■ **How to complete this task**
The answer should be the exact lines from the line containing "Given: Select the L size cell" through the last line of the material below, with no pictures.

---

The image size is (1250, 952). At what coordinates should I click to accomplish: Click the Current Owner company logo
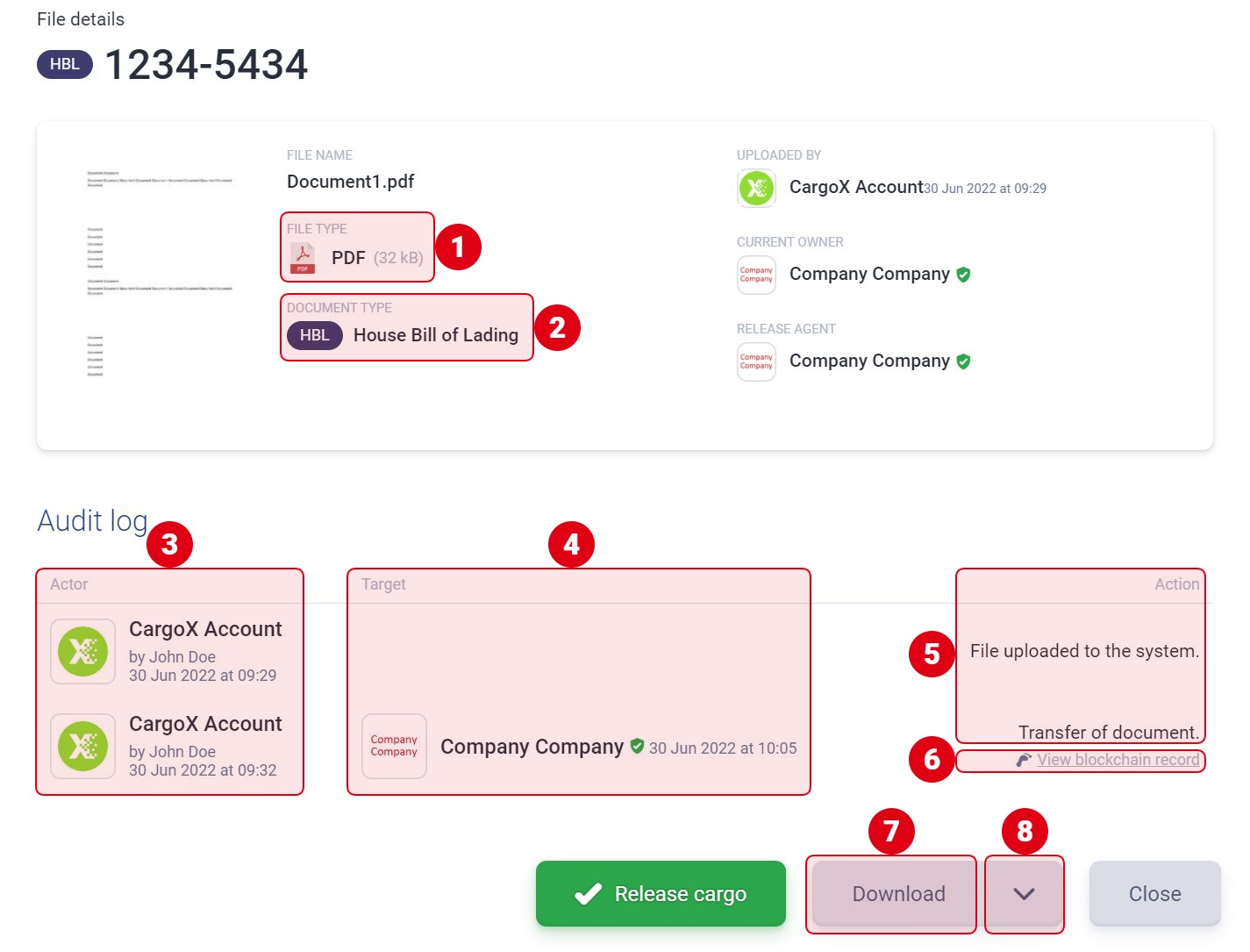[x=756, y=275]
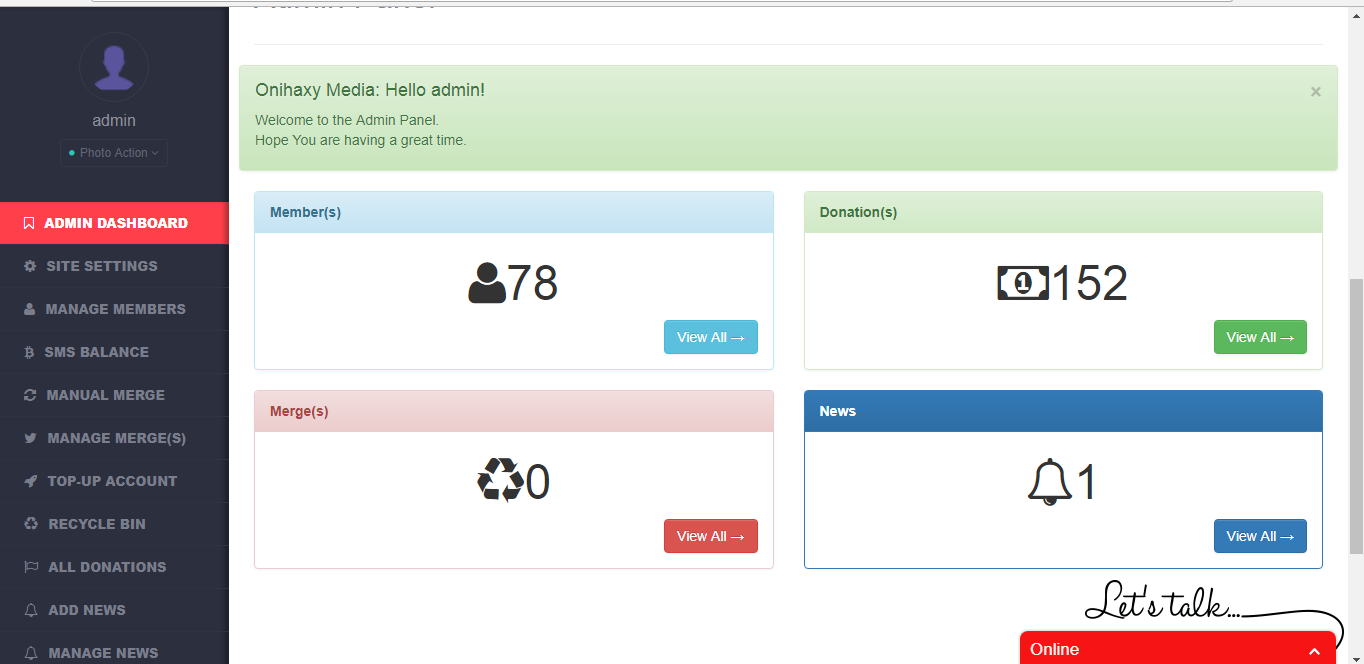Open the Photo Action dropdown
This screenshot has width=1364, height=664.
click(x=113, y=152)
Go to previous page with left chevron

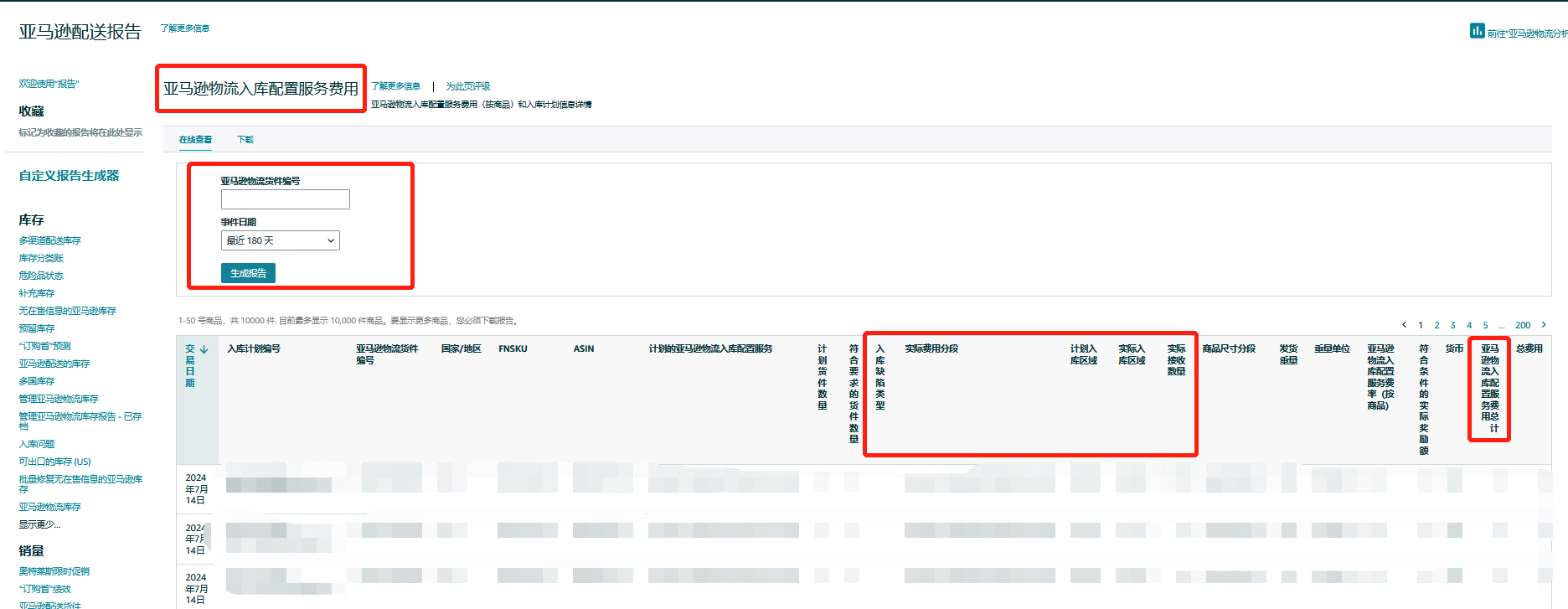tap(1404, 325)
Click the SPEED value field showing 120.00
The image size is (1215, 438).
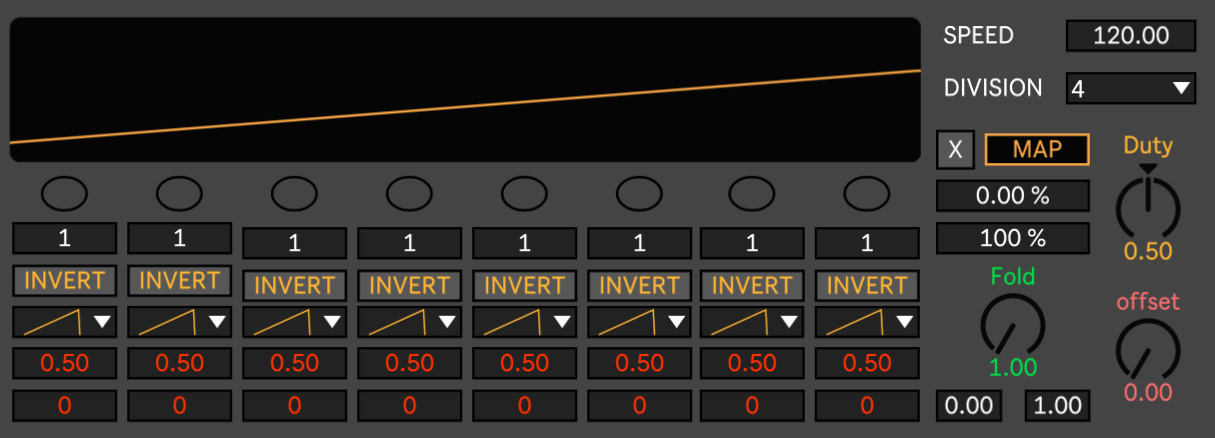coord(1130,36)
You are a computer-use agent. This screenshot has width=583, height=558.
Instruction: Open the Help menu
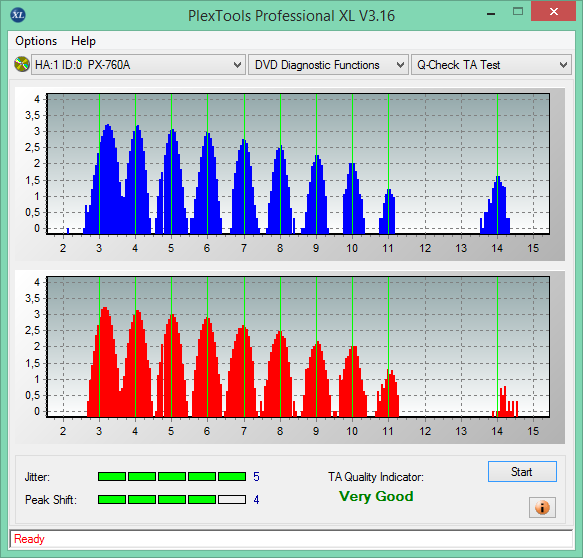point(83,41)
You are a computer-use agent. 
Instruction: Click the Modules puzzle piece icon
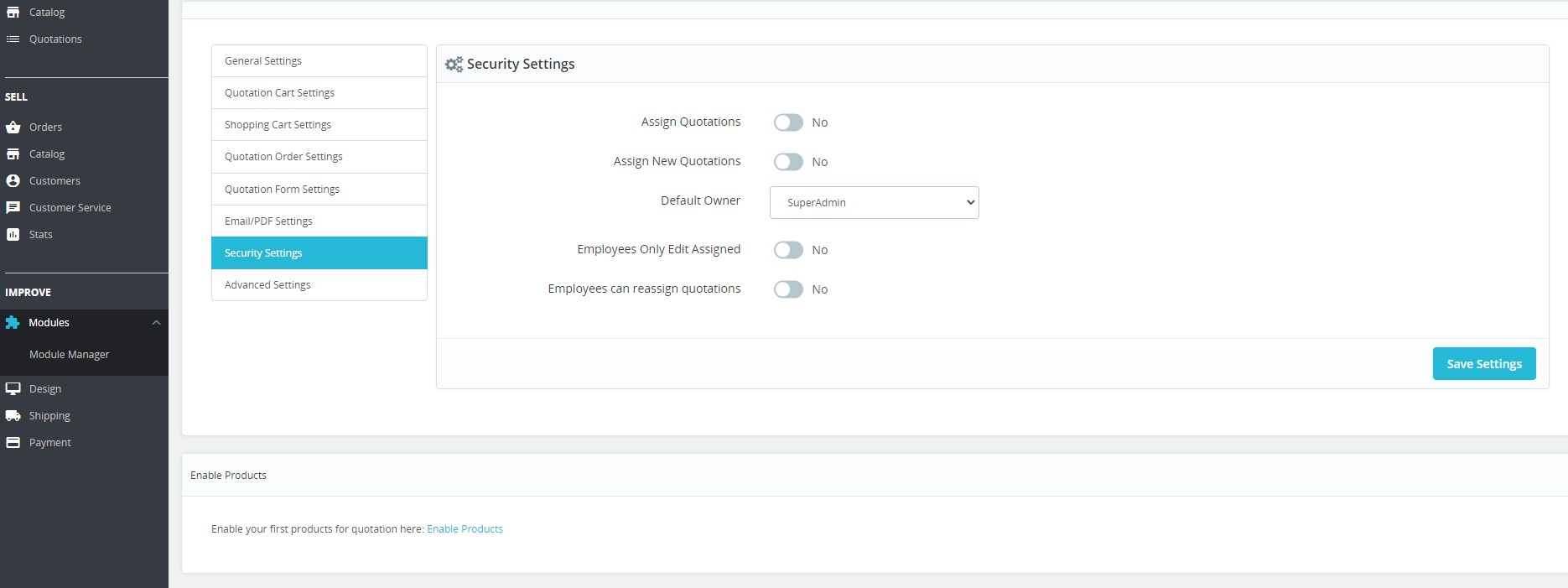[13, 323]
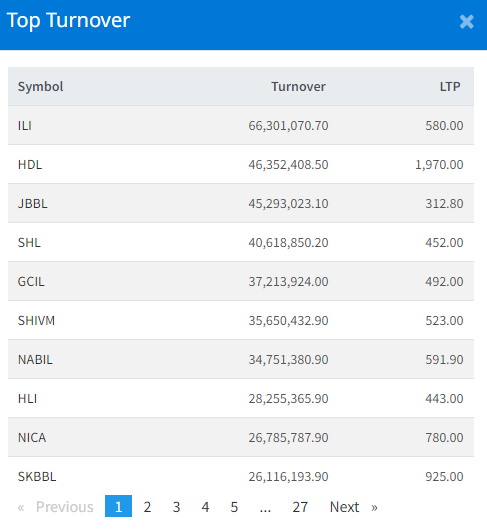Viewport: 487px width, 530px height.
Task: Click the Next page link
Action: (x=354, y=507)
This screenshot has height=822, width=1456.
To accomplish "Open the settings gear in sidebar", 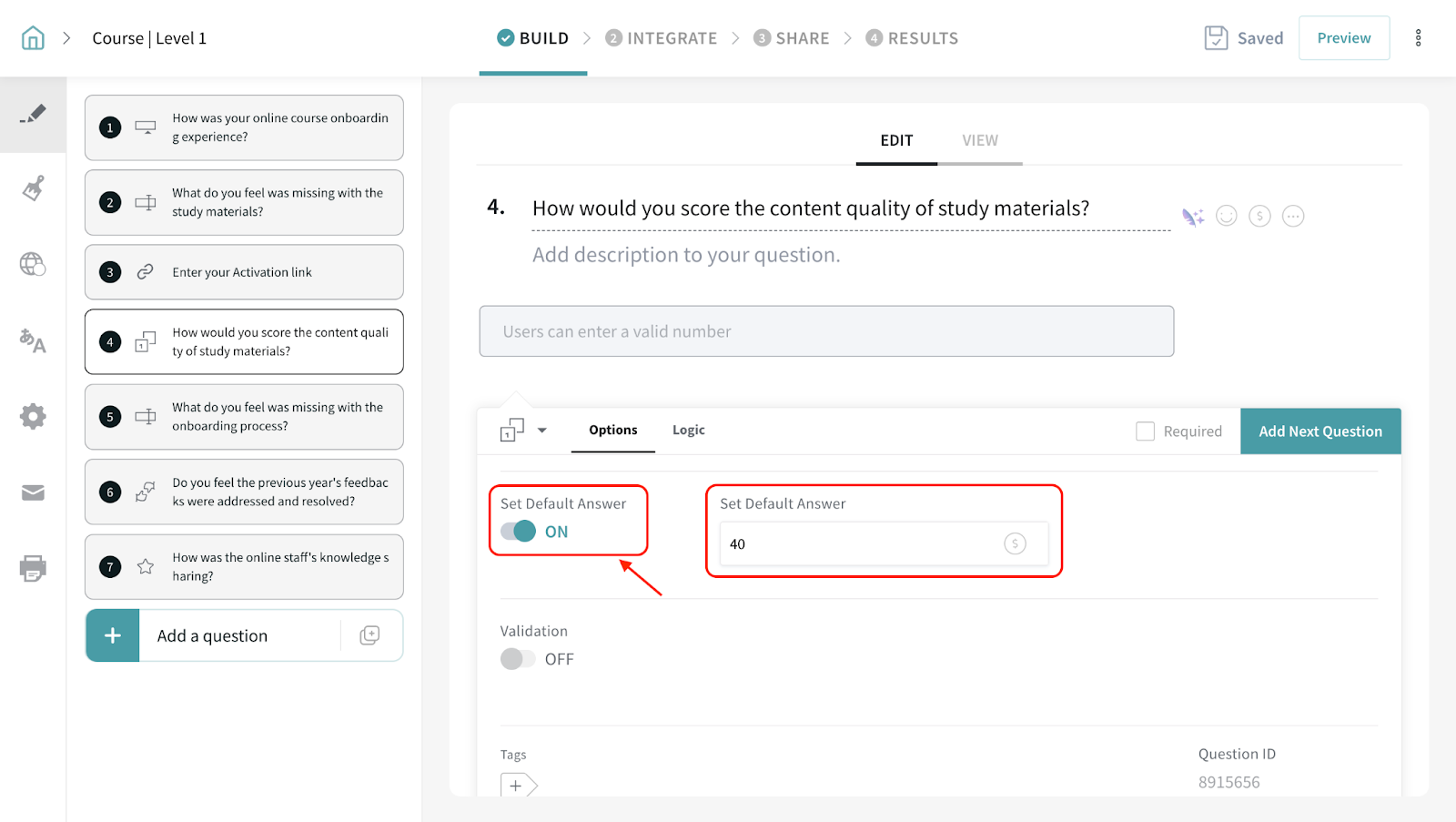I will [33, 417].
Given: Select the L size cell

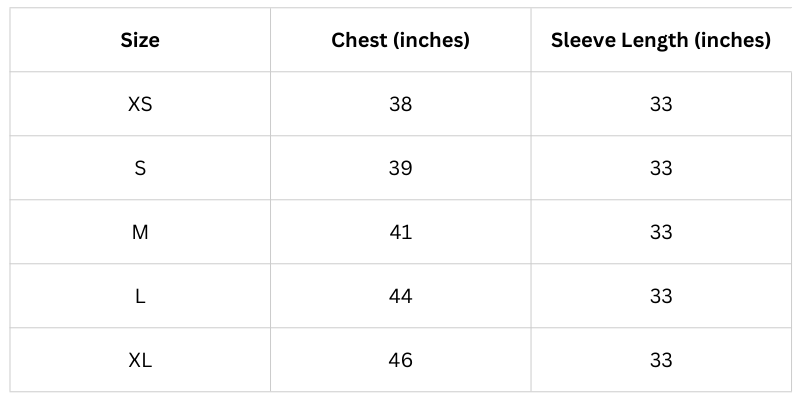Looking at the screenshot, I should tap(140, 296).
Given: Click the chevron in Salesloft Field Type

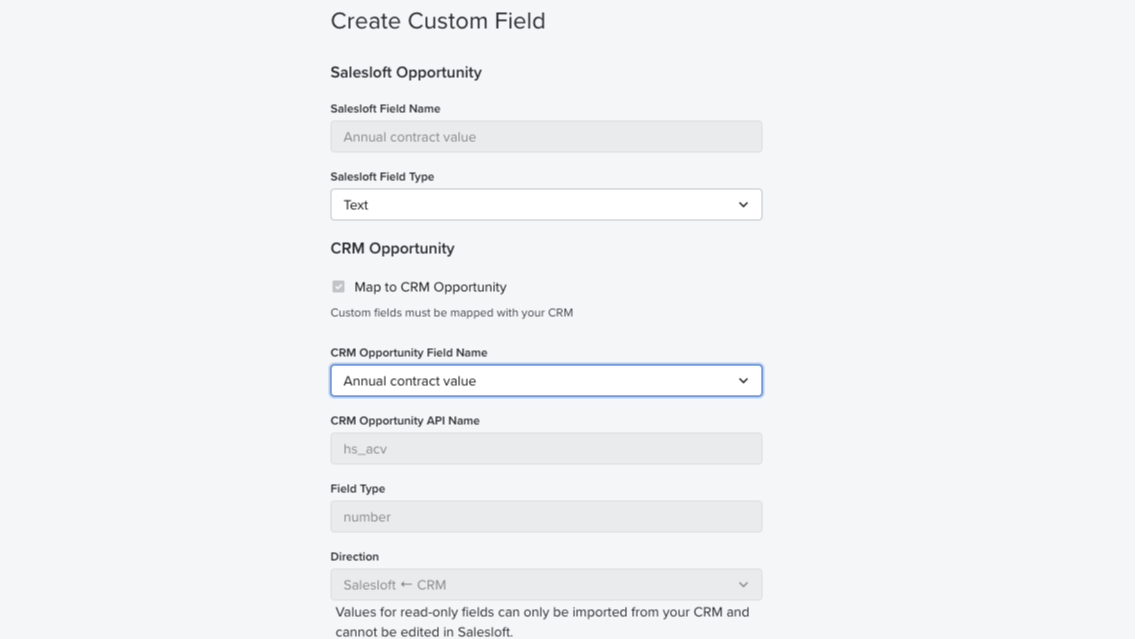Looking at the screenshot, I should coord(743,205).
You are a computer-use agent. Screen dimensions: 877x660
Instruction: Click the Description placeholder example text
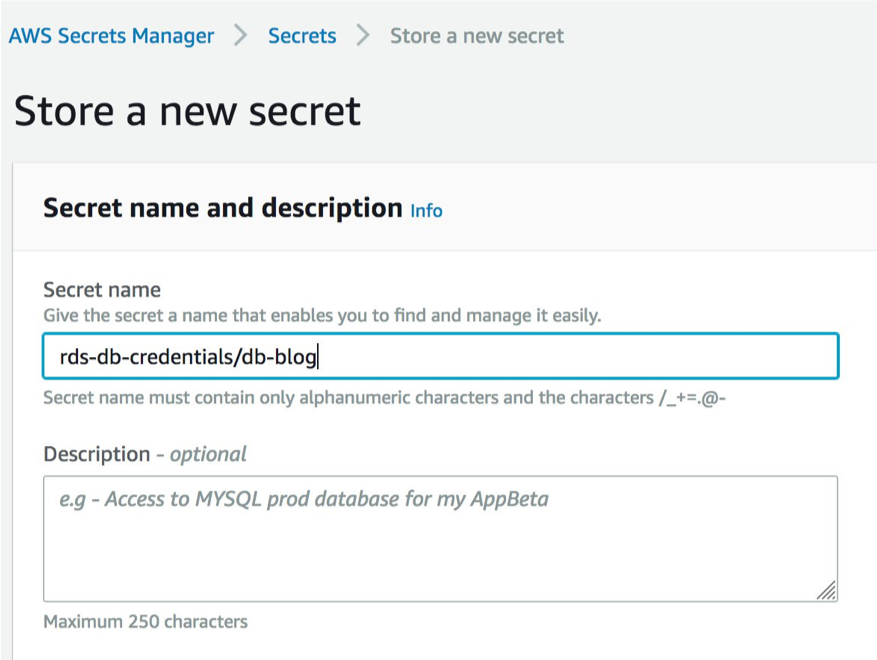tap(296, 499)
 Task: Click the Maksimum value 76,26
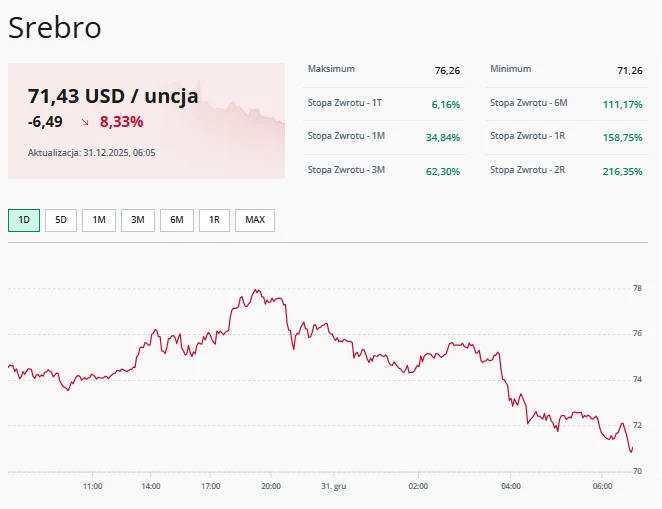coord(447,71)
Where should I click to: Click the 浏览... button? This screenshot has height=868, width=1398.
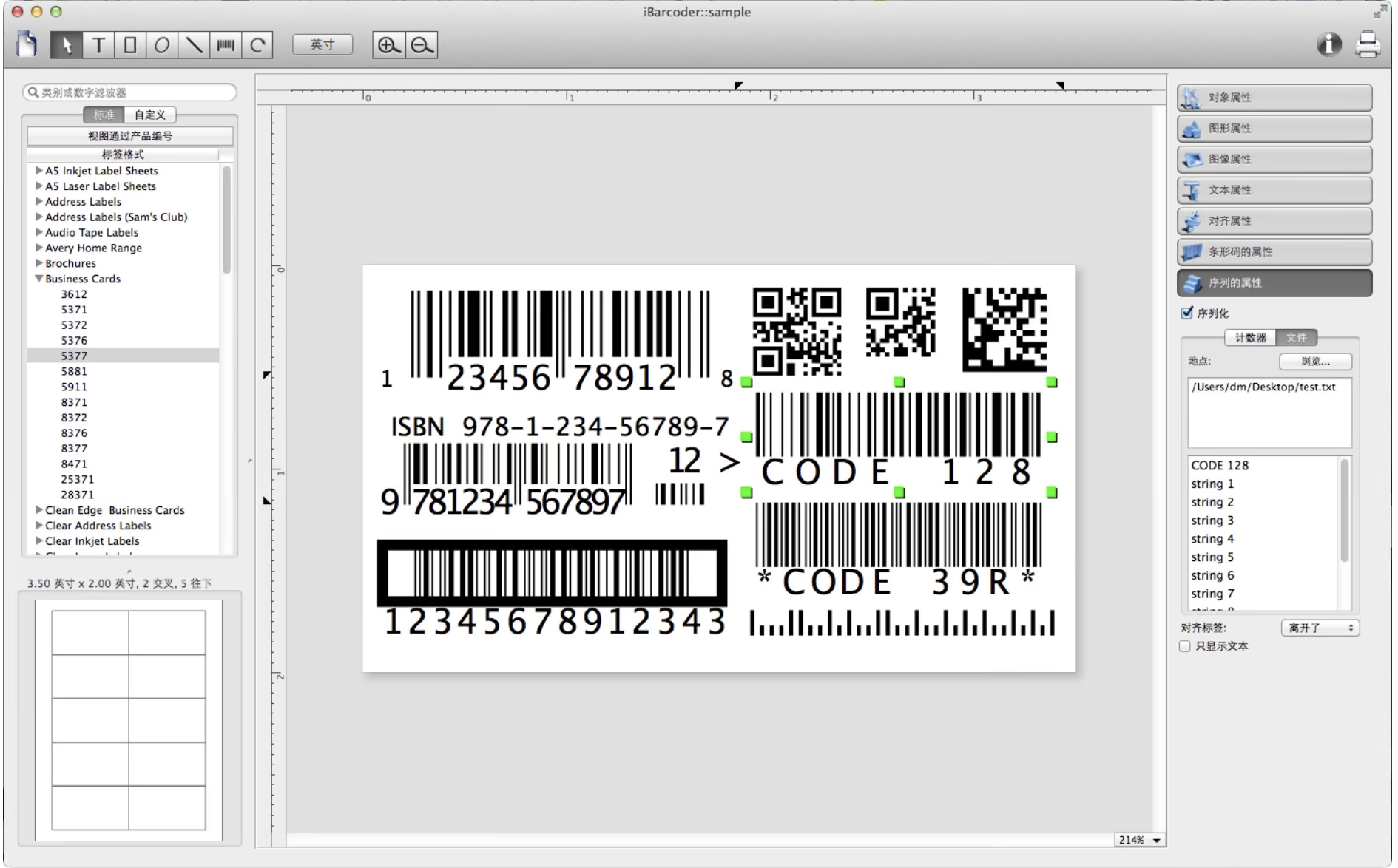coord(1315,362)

---

■ **Output for this task**
Given: Select the L size cell

Looking at the screenshot, I should tap(140, 296).
Given: Click the chevron in Salesloft Field Type

Looking at the screenshot, I should coord(743,205).
You are a computer-use agent. Screen dimensions: 877x660
Instruction: Click the Description placeholder example text
tap(296, 499)
 Task: Click the Maksimum value 76,26
coord(447,71)
Where should I click to: Click the 浏览... button? This screenshot has height=868, width=1398.
coord(1315,362)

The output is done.